═════ Passage to read
I used to think our ghosting was due to the paper lifting as well but truly it comes from fabric shrinking. With the Beaver Tacky the paper remains on the fabric and you peal it off which is very easy to do. Thus if it is by chance from lifting it would resolve the issue as well. 

Curious why do people put a teflon sheet on top of the paper before pressing? We have never done so and curious why others do it.


----------



## weprintdotorg (Mar 31, 2011)

I am not sure what printer you use, but when I first started Sublimation in 2003, we used an Epson 3000 and every time we printed a large graphic with a lot of ink density, the image would come out almost wet-like. We would then put the transfer under the heat press to dry for a minute or two. Because there was so much ink on the paper we had to use a teflon sheet over top the image or some of the ink would bleed through to the other side of the paper and would end up gassing onto our press. Then if you didn't put a teflon sheet over top the next image, the previous gassed image on the press would transfer to other shirts accidentally leaving a ghostly looking transfer on our expensive softlink shirts which were not fixable. Printers are definitely better quality today, than the previous versions, so it may not be much of an issue now days. 

That is why I still use a teflon sheet on my press and to be completely honest I use a piece of a baking sheet on top of the image then put the teflon sheet on top of that. That way if the image does gas out, it will gas out on the baking sheet and not on my teflon sheet, which can be a pain to clean if it gets gassed ink on it. Believe me, you won't know it's on there, until it is too late.
══════════
→ What this task involves:
Write out the part of the sublimation ghosting thread between "Curious why do" and "(Mar 31, 2011)", inclusive, word for word. The lines after this point are separate material with no connection to the thread above.
═════ Dataset excerpt
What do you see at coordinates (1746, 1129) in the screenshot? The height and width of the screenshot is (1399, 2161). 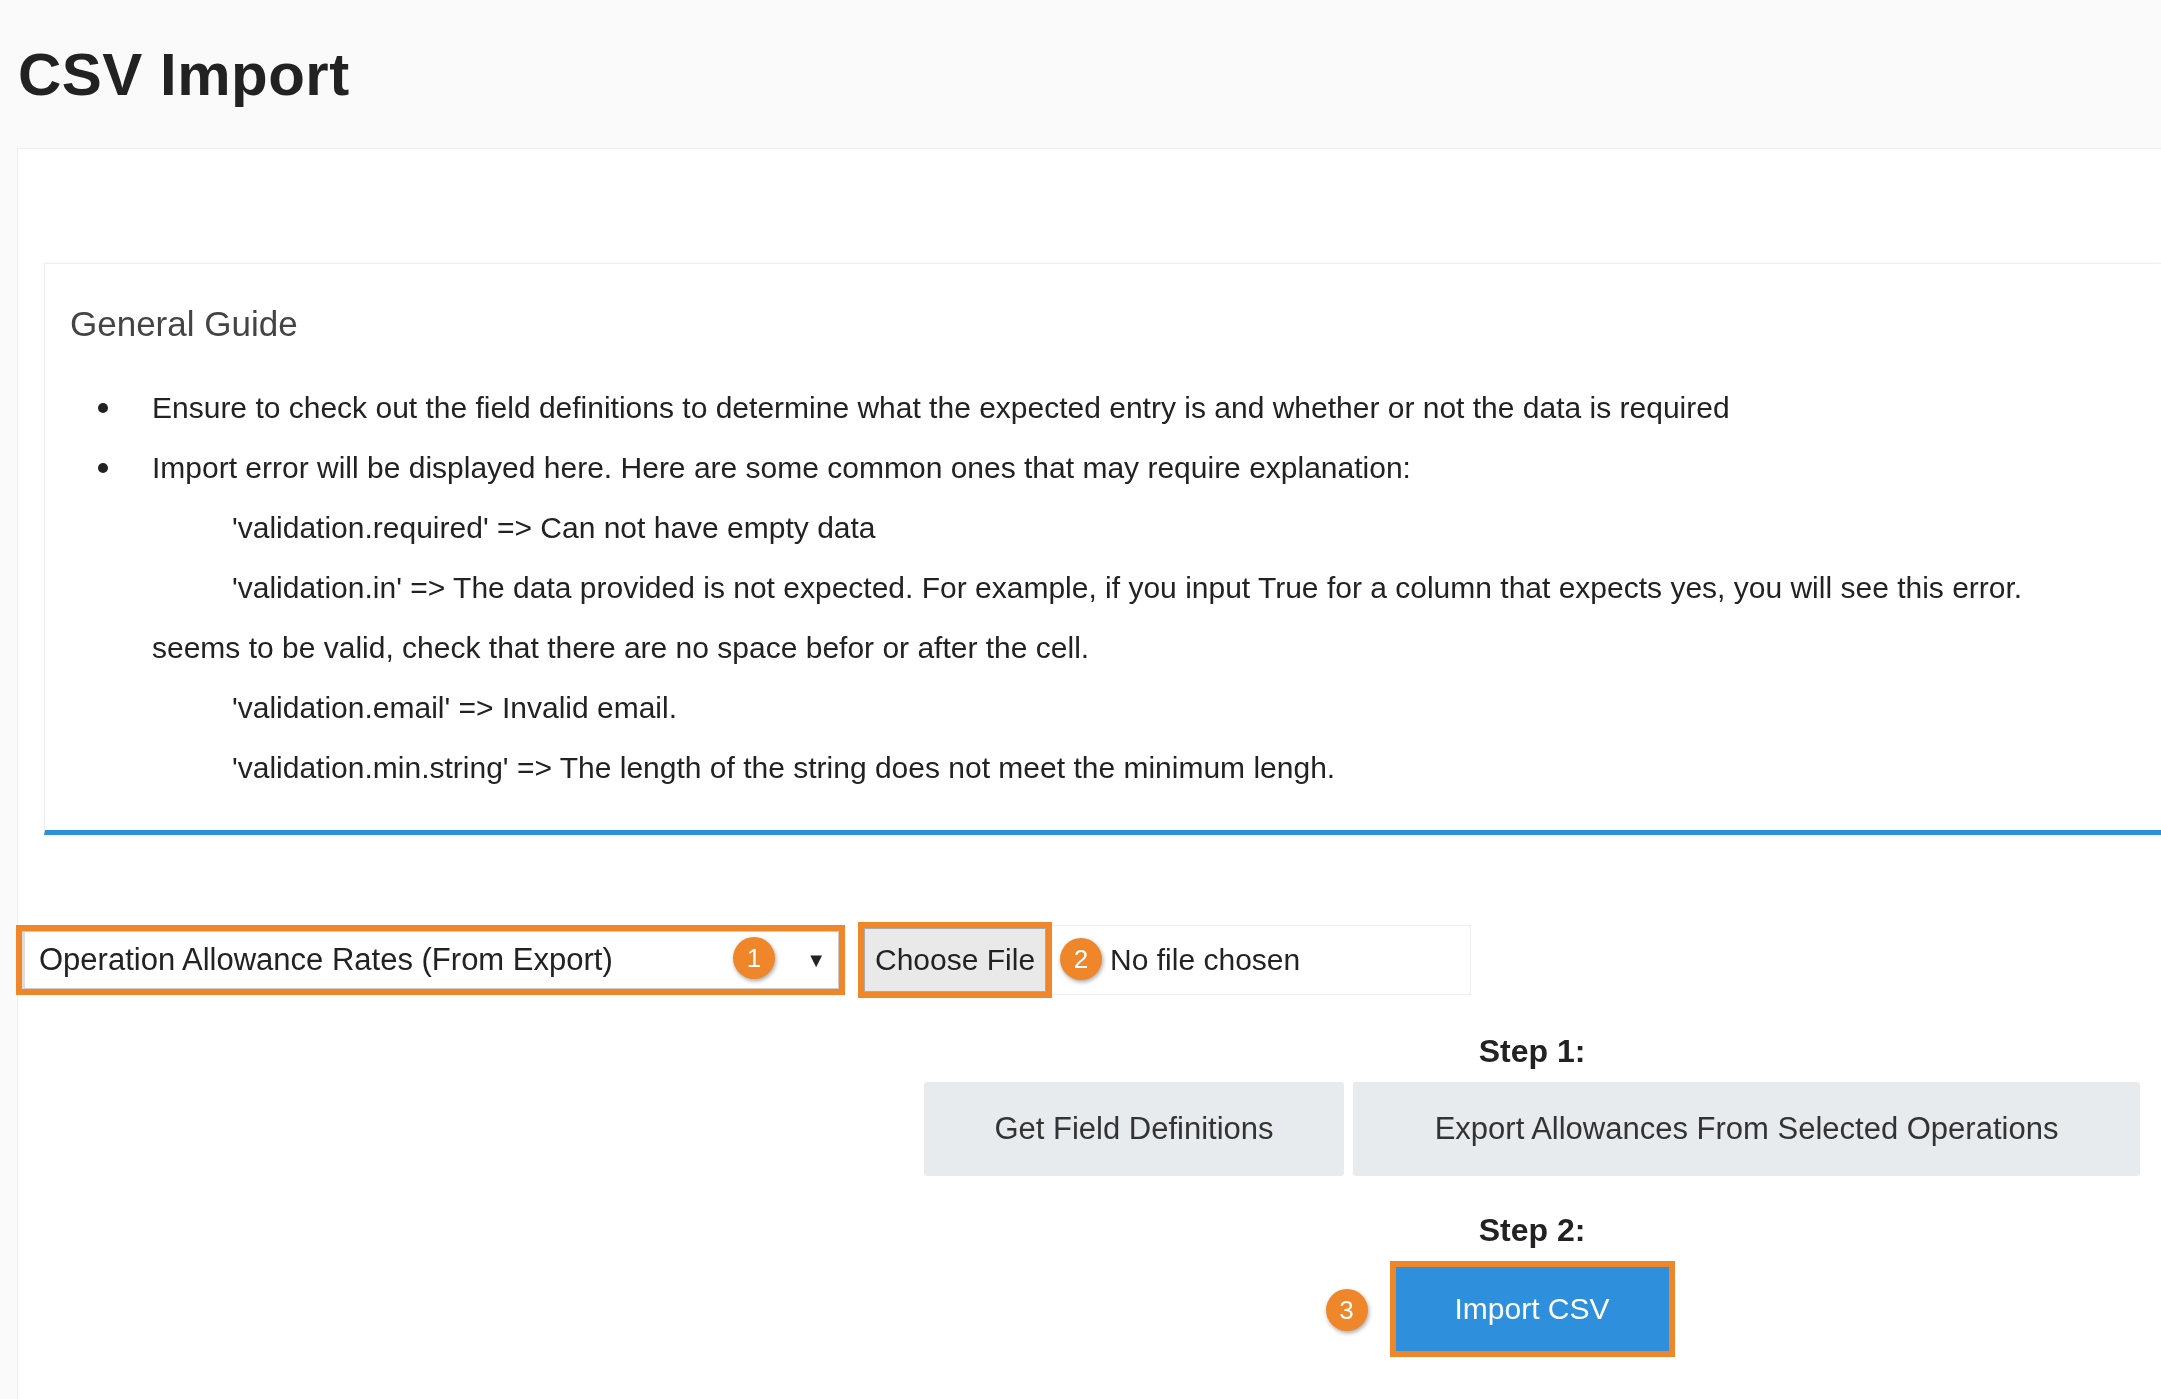 I see `step-button: Export Allowances From Selected Operations` at bounding box center [1746, 1129].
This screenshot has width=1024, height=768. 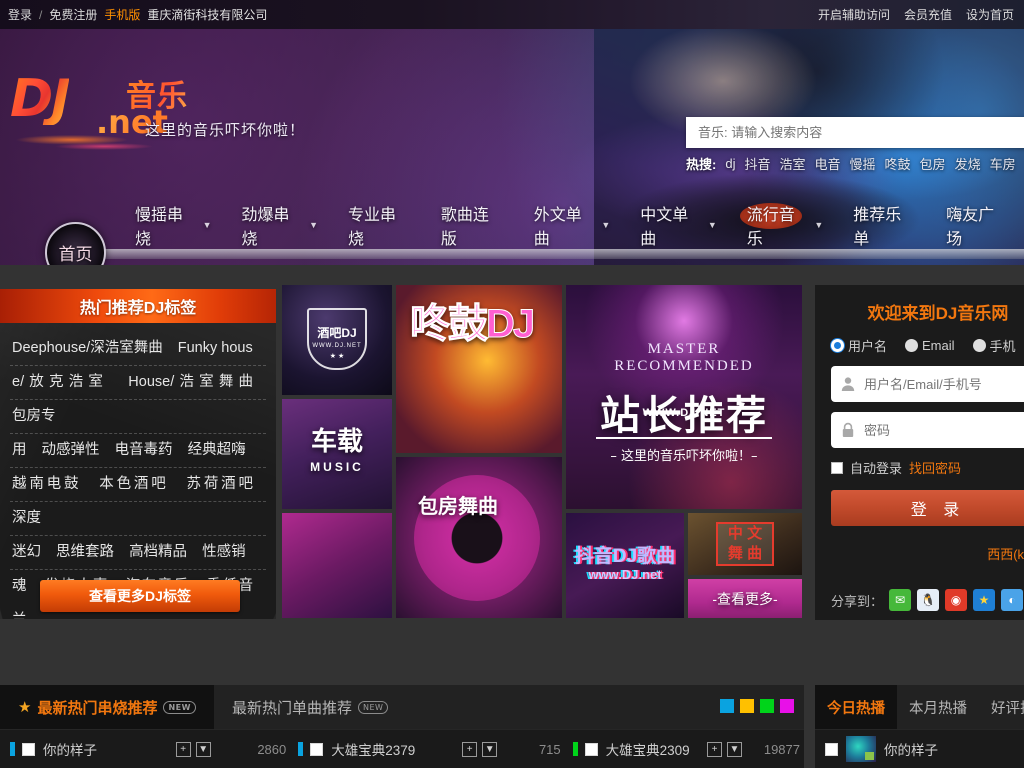 I want to click on thumb-dong-dj: 咚鼓DJ, so click(x=479, y=369).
══════════
→ Result for this exercise:
Curious why do people put a teflon sheet on top of the paper before pressing? We have never done so and curious why others do it.


----------



## weprintdotorg (Mar 31, 2011)